Monday, February 19, 2018

Your Presence Is Requested


In the early years of his diary, beginning at age sixteen, from 1933 to 1937, my father castigates himself for his paralyzing shyness.  “At my present stage meeting people, especially girls, it is a bit embarrassing due to my lack of conversation. Can’t seem to conquer that shyness – yet I would very much like to.”


The loneliness speaks to his one reader, his older daughter, who wishes to put her arms around this downhearted adolescent and tell him it will get better. Forlorn in July 1936, he writes, “During these summer evenings with the stars out – I often get more lonely than I would care to say.”
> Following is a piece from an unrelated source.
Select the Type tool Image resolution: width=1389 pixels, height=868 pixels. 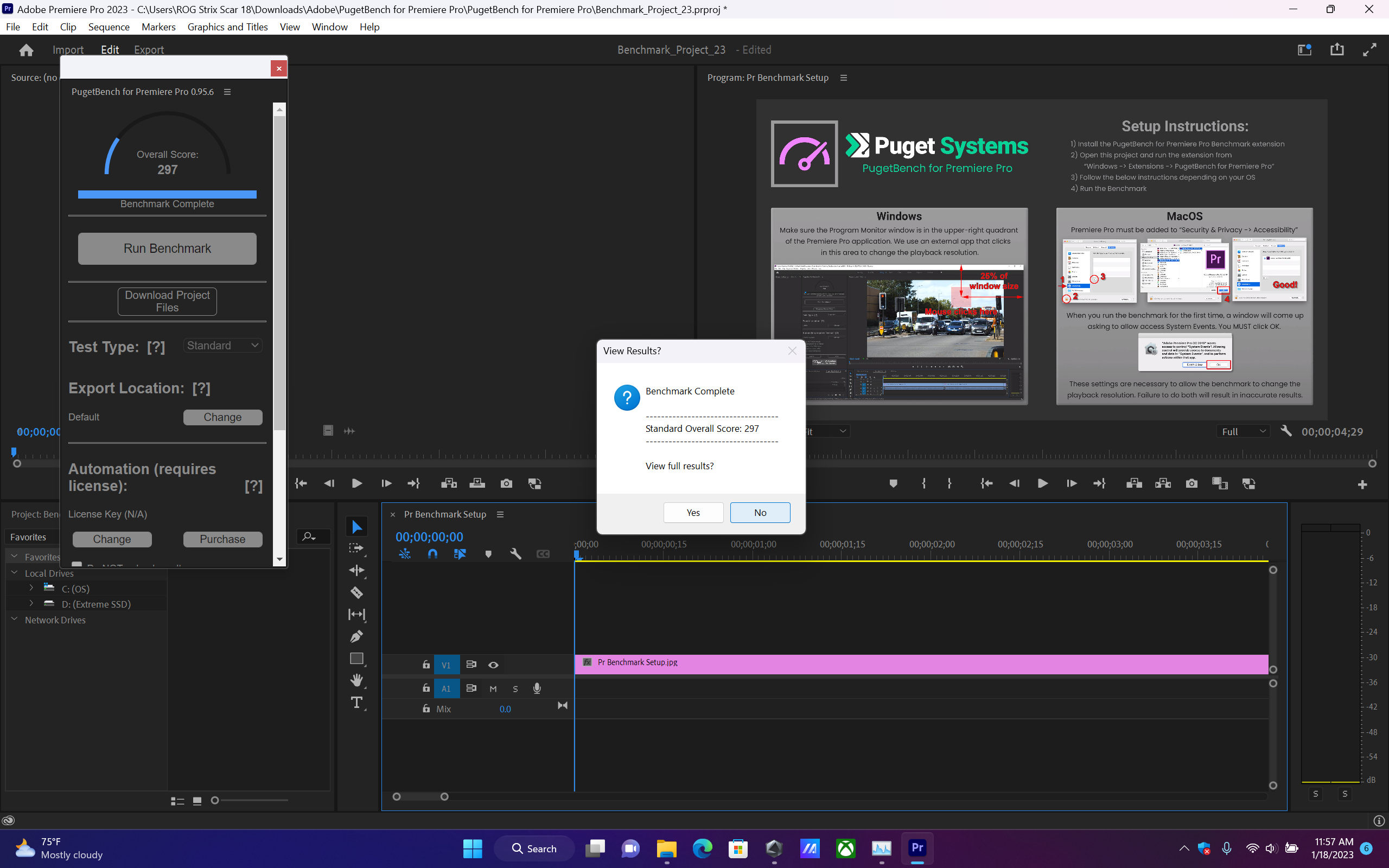pos(356,702)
Days there is the family business.  Evenings, he studies accounting at City College. This teen-age son of Yiddish-speaking immigrants wants an answer to the question: What is wrong with me?  Like a Talmud scholar, he searches for guidance in books. Volumes in psychology are mentioned, Karl Menninger’s The Human Mind, then Albert Adler’s The Neurotic Constitution.   He even goes so far as to outline the entire five hundred pages of Menninger’s text. What does he find there? An analysis of the human condition, that as children we feel inferior and vulnerable and that some of us never outgrow it.   Scarcely a comfort or a guide.  “I read and read and I know practically all about psychoses and phobias and yet I am powerless in my own case – where it is most important.”
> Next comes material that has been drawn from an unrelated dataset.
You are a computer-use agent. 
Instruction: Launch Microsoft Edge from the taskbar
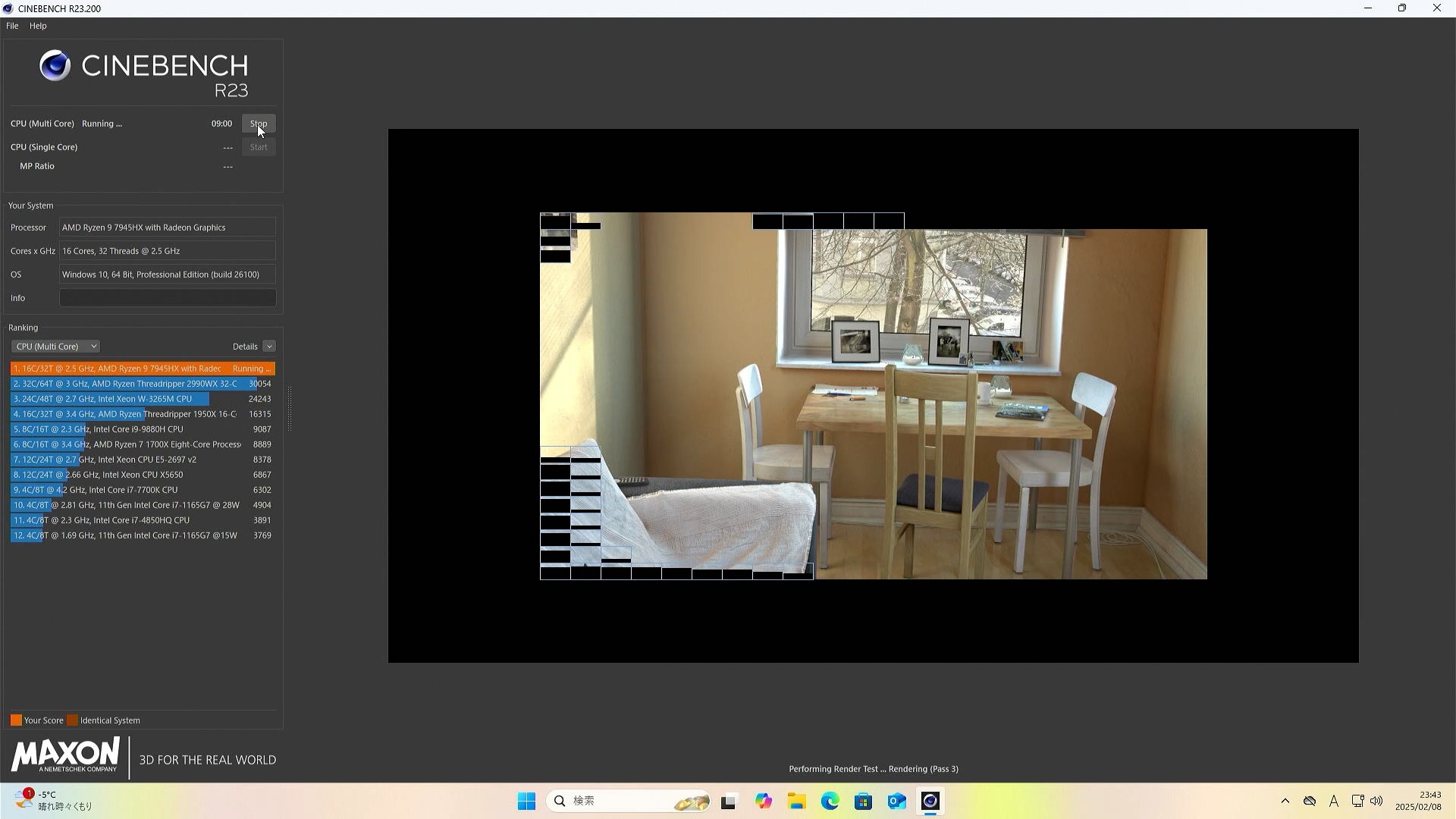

Then he tries a behavioral approach, though behavioral theorists were not part of his private studies. He prescribes himself a tonic.  “I believe the first thing I should do is join some clubs – mostly social. I don’t know how to start. But I’ll inquire and look around and maybe I’ll pick up something.

The Young Men’s Hebrew Association on East 92nd Street appears the obvious destination.  He kept his expectations low,  “The first few times I’ll probably be a deadly bore – But after they get used to me…”
         
         The 3rd Avenue Elevated would have taken him there, more than 100 city streets from home. He must have been apprehensive. The YMHA was and is an imposing art deco ziggurat that dominates its corner.  My father arrived at the entry, two massive institutional doors and then, “It looked like a hotel, so I departed.” 

While his daughter reading the diary seventy-five years later, wants to scream, “Daddy, go in!”
         
         Another year passes. He is asked to join a fraternity at the college. Someone asking seems to be the key.  But, “it is a big expense.”

A semester later he has saved the money. First he attends a smoker and reports that he had “a very nice time.” Then there is a varsity show rehearsal and he discovers he is “getting imbued with college spirit.” 

My father has cheered up.  He is on his way. “Sports and books and school are occupying most of my time.”

Another year and he is off to Florida with some fraternity fellows on Spring break. The next year, a best friend appears, Georgie Strassberg, another son of impoverished immigrant parents, on his way up. They play handball in the evenings and on Sundays at that very same, formerly forbidding 92nd Street Y.

             Fast forward to the late nineteen-nineties when my seventy-eight year old father Max Abramowitz, long-time supporter of the Jewish Center of Jackson Heights, father of three, grandfather of seven, has been sidelined by a weak heart. 

“Walk,” his doctor says. But he doesn’t. “Walking is the best thing. Max, choose life.” But he doesn’t

Long months pass as he sits on one end of the living room couch in front of the television. When we, the three grown children, visit he is usually watching re-runs of The Wonder Years or Golden Girls.  This passivity is driving our mother into a simmering resentment, an unusual attitude for her.  She wants the return of her capable partner. We have rarely seen them at odds.

           Our nagging increases, “Daddy, do something. Take a walk. Go to the morning minyan.*  They need people at the morning minyan,” we insist. But he won’t.

Then it transpires, the ordinary social miracle that happened once before:  Somebody from the Jewish Center of Jackson Heights telephones to request he attend. There is a need.  Will he come?  And as our great ancestor Abraham replied to God, so my father answers, “Here I am.” 
     
The morning minyan is near enough to what the doctor ordered.  To get there it’s a half mile walk every Monday, Thursday and Sunday morning.   He must be up and out early.  Sometimes one of the minyan-aires as they call themselves, stops by the house and they stroll over together.  My father has rescued his life once again.